Microbial co-occurrence networks not only help predict community assembly processes, but also reveal complex interactions (including competition, cooperation, and mutualism) that underpin ecosystem functioning [79,80]. Here, microbial ecological networks in areas without plants were more complex and stable than those in areas with plants (Figure 2). We propose two possible explanations for this pattern. Firstly, in areas without plants, the absence of relatively stable fresh carbon inputs from plants may necessitate stronger microbial interactions (evidenced by higher average degree, lower average path length, and lower betweenness) to maintain ecological functioning and optimize resource use. Although the carbon content was not significantly different between the two area types, all carbon-related indicators (SOC, BNC, FNC, HPOC, POC, and MAOC) showed increasing trends in areas with plants (Figure S10). Furthermore, RDA results revealed that carbon availability was the key environmental factor influencing microbial communities in areas without plants, whereas pH was the dominant driver in areas with plants (Figure 5a,b). This indirectly suggests that carbon availability plays a central role in shaping microbial networks in areas without plants.

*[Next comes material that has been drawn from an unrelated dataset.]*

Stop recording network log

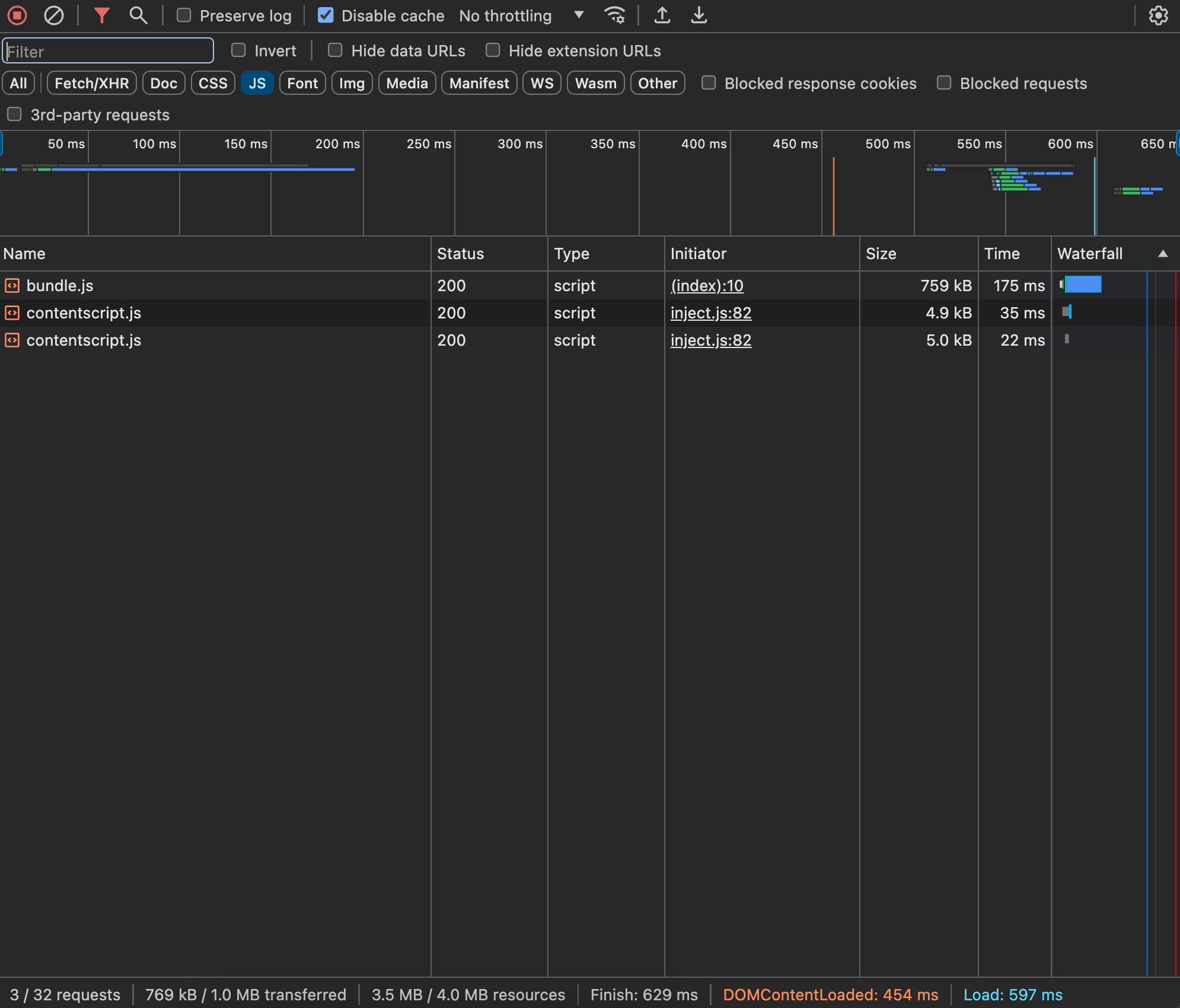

Secondly, the reduced network complexity observed in areas with plants may be associated with the declining trend in microbial α-diversity (Figure S7) [81]. In areas with plants, plants may selectively enhance specific microbial taxa and interactions, contributing to higher modularity and a greater number of network clusters [24]. Despite higher modularity, microbial networks in areas with plants were less stable (Figure 2c–f), likely due to the high temporal dynamics of the rhizosphere [82]. Importantly, the influence of plants on microbial networks is highly dependent on ecosystem type and soil conditions [25]. For instance, a study in alpine grasslands found that plant diversity exerted stronger effects under low drought conditions, whereas plant biomass had a greater influence under high drought stress [83]. These findings underscore that effective plant management in wetland restoration requires careful consideration of both soil background and climatic context.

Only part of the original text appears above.